Makalah Cerita Rakyat

 Nama: Rifka Mulyani Jamil

Nim: 210407502023

Kelas: M21.2

Cerita Rakyat Sulawesi Selatan 


Kisah Penakluk Rajawali Dari Sulawesi Selatan

Diceritakan, pada zaman dahulu kala ada sebuah negeri di daerah Sulawesi Selatan yang diperintah oleh seorang raja. Raja tersebut mempunyai tujuh orang putri. Menurut adat di kerajaan itu, jika raja memiliki putri sampai tujuh orang, maka salah seorang di antaranya harus dipersembahkan kepada seekor rajawali raksasa agar keluarga istana terhindar dari malapetaka. Hal tersebut membuat sang Raja sedih dan gelisah, karena ia tidak mau kehilangan salah seorang putrinya. Ia pun berpikir keras mencari jalan keluar bagaimana caranya agar ketujuh putrinya tersebut dapat hidup semua. Sudah berhari-hari sang Raja tidak enak makan dan tidak nyenyak tidur memikirkan hal itu. Hingga pada suatu hari, tiba- tiba sesuatu terlintas dalam pikirannya.

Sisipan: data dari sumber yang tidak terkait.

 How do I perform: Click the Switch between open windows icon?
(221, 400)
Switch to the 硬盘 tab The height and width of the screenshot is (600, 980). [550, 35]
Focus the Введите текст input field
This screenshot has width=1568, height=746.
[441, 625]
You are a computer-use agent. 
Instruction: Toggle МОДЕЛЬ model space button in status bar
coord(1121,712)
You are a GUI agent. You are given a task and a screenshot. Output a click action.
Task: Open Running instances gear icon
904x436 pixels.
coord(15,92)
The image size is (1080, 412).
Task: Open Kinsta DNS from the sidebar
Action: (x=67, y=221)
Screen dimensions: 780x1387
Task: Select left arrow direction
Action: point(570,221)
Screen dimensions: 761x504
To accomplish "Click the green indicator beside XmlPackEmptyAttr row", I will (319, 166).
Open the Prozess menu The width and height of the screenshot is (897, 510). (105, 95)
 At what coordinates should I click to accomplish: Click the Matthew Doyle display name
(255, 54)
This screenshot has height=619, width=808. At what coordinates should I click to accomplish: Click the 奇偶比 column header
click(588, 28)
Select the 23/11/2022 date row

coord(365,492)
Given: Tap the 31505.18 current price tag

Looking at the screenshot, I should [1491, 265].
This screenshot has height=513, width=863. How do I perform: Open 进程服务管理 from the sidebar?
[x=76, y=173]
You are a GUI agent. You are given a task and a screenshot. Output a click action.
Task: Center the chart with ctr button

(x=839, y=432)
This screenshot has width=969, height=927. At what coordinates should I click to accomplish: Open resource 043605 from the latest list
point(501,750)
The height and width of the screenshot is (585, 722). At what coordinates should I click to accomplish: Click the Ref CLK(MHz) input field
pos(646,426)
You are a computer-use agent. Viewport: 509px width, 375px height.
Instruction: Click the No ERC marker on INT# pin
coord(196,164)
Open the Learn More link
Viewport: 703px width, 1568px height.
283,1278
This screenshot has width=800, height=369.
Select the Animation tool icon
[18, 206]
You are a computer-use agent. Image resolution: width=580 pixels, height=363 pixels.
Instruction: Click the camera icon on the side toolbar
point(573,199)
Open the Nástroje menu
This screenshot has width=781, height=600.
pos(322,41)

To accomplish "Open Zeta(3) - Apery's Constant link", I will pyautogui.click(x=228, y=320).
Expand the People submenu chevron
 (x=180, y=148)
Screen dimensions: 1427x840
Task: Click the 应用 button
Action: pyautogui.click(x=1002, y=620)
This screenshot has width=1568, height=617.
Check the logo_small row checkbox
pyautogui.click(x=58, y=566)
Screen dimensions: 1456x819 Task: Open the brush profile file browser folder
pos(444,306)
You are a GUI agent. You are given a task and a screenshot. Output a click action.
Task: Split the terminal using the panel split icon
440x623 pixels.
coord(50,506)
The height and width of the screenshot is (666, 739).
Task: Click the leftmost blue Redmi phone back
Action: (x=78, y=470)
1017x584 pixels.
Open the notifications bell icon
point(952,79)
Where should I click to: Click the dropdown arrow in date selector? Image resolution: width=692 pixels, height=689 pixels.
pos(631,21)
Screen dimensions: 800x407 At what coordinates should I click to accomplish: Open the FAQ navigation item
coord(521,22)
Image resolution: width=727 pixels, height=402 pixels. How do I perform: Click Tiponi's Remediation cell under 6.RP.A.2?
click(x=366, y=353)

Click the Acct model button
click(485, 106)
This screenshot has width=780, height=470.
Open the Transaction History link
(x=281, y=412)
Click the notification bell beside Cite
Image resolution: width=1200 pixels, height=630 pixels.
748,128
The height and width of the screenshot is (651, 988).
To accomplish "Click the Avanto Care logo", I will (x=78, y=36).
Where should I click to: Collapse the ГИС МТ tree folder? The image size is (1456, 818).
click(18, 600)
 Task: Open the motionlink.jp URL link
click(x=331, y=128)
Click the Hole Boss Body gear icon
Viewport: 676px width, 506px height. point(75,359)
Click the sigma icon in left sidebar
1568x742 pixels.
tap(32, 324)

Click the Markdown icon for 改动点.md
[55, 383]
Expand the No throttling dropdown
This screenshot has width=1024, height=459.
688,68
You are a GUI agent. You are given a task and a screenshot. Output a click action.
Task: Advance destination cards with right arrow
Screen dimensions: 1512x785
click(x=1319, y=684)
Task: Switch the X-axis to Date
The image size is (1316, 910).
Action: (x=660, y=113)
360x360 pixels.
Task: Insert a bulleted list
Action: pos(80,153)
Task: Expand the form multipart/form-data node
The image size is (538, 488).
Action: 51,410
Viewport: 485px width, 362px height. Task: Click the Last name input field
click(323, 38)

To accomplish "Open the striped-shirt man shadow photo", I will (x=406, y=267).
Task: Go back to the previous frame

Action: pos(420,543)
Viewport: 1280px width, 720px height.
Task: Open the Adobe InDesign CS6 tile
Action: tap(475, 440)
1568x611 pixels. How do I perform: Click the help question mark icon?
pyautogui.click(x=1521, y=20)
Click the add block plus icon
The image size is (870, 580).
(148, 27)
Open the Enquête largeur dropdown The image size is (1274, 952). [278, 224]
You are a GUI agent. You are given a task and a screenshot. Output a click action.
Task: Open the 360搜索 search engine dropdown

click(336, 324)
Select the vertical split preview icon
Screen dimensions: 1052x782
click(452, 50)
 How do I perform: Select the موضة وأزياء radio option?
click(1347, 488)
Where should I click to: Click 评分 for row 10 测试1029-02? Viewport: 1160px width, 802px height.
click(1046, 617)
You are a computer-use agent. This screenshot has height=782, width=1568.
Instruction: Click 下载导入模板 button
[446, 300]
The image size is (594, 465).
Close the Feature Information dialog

“bagaimana kalau aku mengadakan sayembara untuk menaklukkan rajawali itu. Barangkali di antara rakyatku ada yang mempunyai kesaktian yang tinggi dan mampu melumpuhkan

rajawali itu,” pikir sang Raja.

Keesokan harinya, sang Raja segera mengumpulkan seluruh rakyatnya di depan istana.

“Wahai, rakyatku! Aku akan mengadakan sayembara untuk menaklukkan rajawali raksasa itu. Siapapun yang berhasil menaklukkannya, jika dia seorang laki-laki maka aku akan menikahkannya dengan putriku, dan jika dia seorang perempuan, maka aku akan mengangkatnya menjadi keluarga istana!” seru sang Raja kepada seluruh rakyatnya.

“Ampun, Baginda! Kapan sayembara tersebut akan dilaksanakan?” tanya seorang warga dengan penuh semangat.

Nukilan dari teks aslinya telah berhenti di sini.